HC Lugano – EHC Bienne 5-4 (2-1;2-0;1-3)

Reti: 2.15 Spylo (Tschantré, esp. Popovic) 0-1; 7.13 Reuille (Sannitz) 1-1; 13.09 Domenichelli (Genoway, Bourque, esp. Wellinger) 2-1; 22.12 Genoway (Bourque, Domenichelli) 3-1; 36.29 Genoway (Domenichelli, Popovic, esp. Schlagenhauf) 4-1; 48.56 Seydoux (Mieville, Wetzel) 4-2; 49.32 Bordeleau (Leuenberger, Beaudoin) 4-3; 50.45 Tschantré (Peter, Ehrensperger) 4-4; 53.09 Bourque (Genoway, esp. Gloor) 5-4

Colby Genoway,protagonista contro il Bienne. Photo: eishockey.ch



Sembrerebbe strano definire “noioso” un match che vede 9 reti in totale,con una squadra (il Lugano) che dapprima va sotto 0-1,ribalta la situazione,sembra avere la vittoria in tasca sul 4-1,si fa rimontare con 3 reti in 2 minuti,ma poi trova la forza di reagire e di vincere la partita.

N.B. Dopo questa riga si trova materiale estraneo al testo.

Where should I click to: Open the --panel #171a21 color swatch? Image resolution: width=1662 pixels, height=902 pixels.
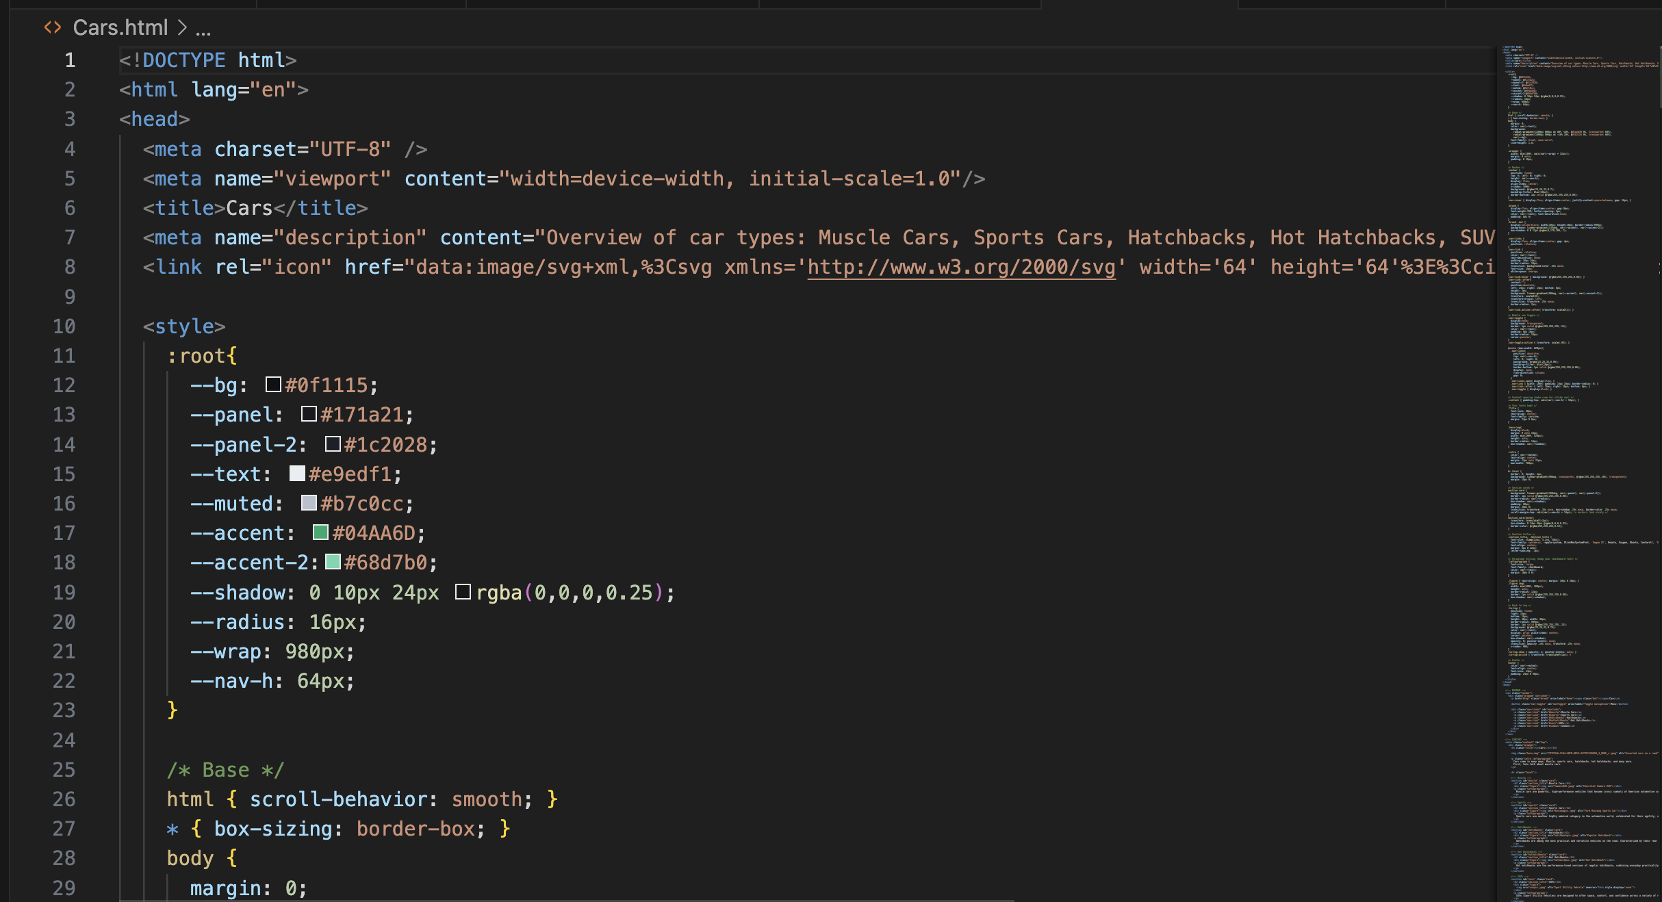pyautogui.click(x=309, y=414)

Eppure è cosi,l’incontro è stato per larghi tratti privo di intensità,un classico match da fine stagione,con le due squadre ormai palesemente con la testa ai ben più importanti impegni (playout…) che le attenderanno nelle prossime settimane.

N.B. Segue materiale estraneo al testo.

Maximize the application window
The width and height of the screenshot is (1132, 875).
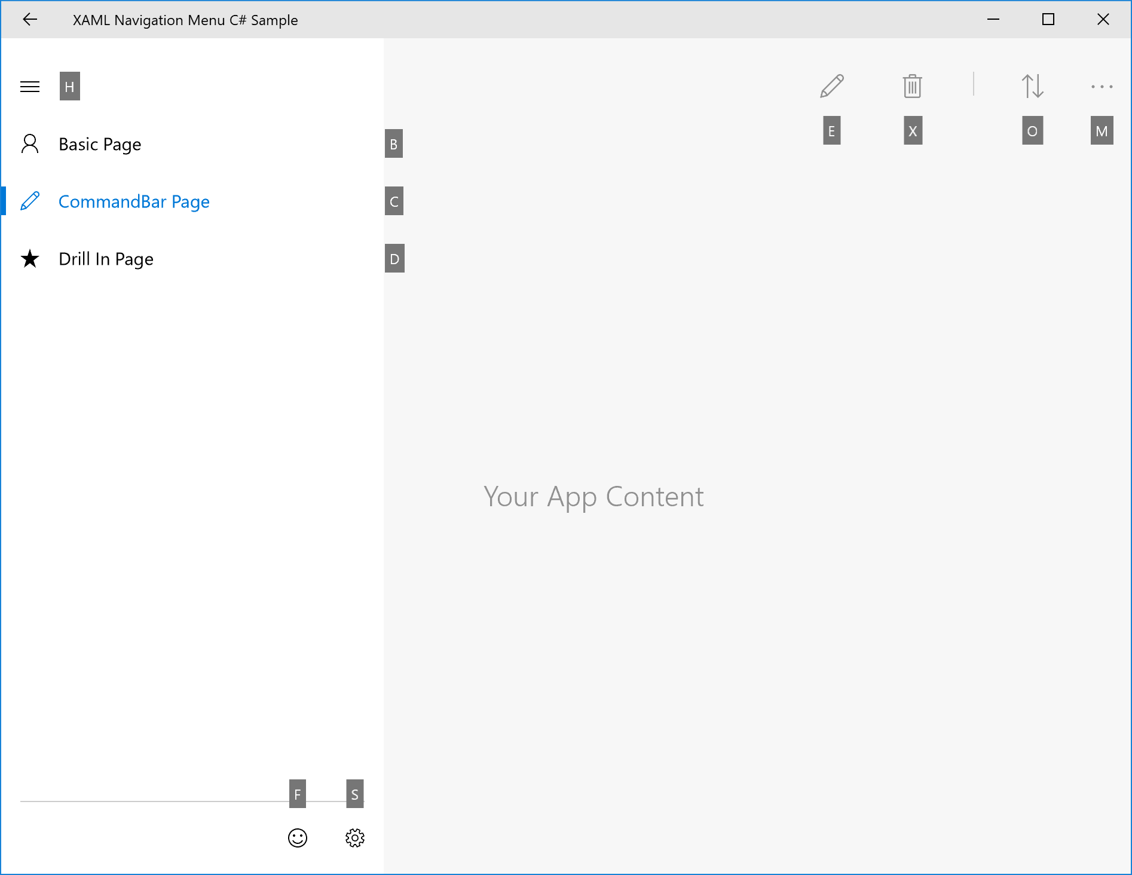(1048, 19)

La vittoria,con il conseguente aggancio al Bienne al 9° posto in classifica,garantisce al Lugano il vantaggio casalingo negli spareggi per la salvezza,i Bianconeri al momento si troverebbero di fronte l’Ambri ma nulla è ancora deciso,visto che l’ultimo turno,in programma Martedi,potrebbe ancora cambiare le carte in tavola: i Ticinesi saranno in trasferta a Friborgo,mentre il Bienne chiuderà il suo campionato proprio ad Ambri,quindi è ancora presto prima di iniziare a pensare ad un Derby che sarebbe per entrambe le formazioni molto ma molto complicato.

Tornando alla partita di ieri,il Lugano ha dato l’impressione di essere superiore al Bienne,sopratutto nella prima linea: Domenichelli,Genoway e Bourque hanno dato prova di buona intesa,e lanciato un chiaro segnale a Coach Mc Namara: nei playout,il loro impiego sarà imprescindibile.
Segnali positivi anche dalla terza linea: Sannitz,Profico e sopratutto un grintoso Reuille hanno disputato un buon incontro,segnando anche il gol del pareggio,dopo che il Bienne aveva colpito in superiorità numerica dopo appena 2′ dall’inizio dell’incontro.

Il resto è stato un piccolo show del primo blocco,che con Domenichelli e la doppietta di Genoway (alla fine premiato come miglior giocatore del Lugano),sembrava aver messo al sicuro il risultato,tanto più che il resto dell’incontro si trascina stancamente con le due squadre che si fronteggiano perlopiù in zona neutra.

Bastano però 2 minuti di black-out,tra il 48’56 e il 50’45,per permettere al Bienne addirittura di pareggiare: i Seelander nell’occasione sono davero abili a capire e a sfruttare il momento difficile dei padroni di casa.
Il Lugano però,contrariamente ad altre occasioni,non si disunisce,e dopo soli 3′ trova il gol (stavolta) decisivo con Bourque in superiorità numerica.
Davvero pregevole la rete del giovane Canadese,che batte Berra effettuando uno slap praticamente sdraiato sul ghiaccio!

Il Lugano esce dunque tra gli applausi dei pochi intimi della Resega (2626,minimo stagionale),anche se l’applauso più grande andrebbe fatto proprio a questi tifosi che con grande passione e amore stanno continuando a stare vicini alla squadra in questa stagione travagliata.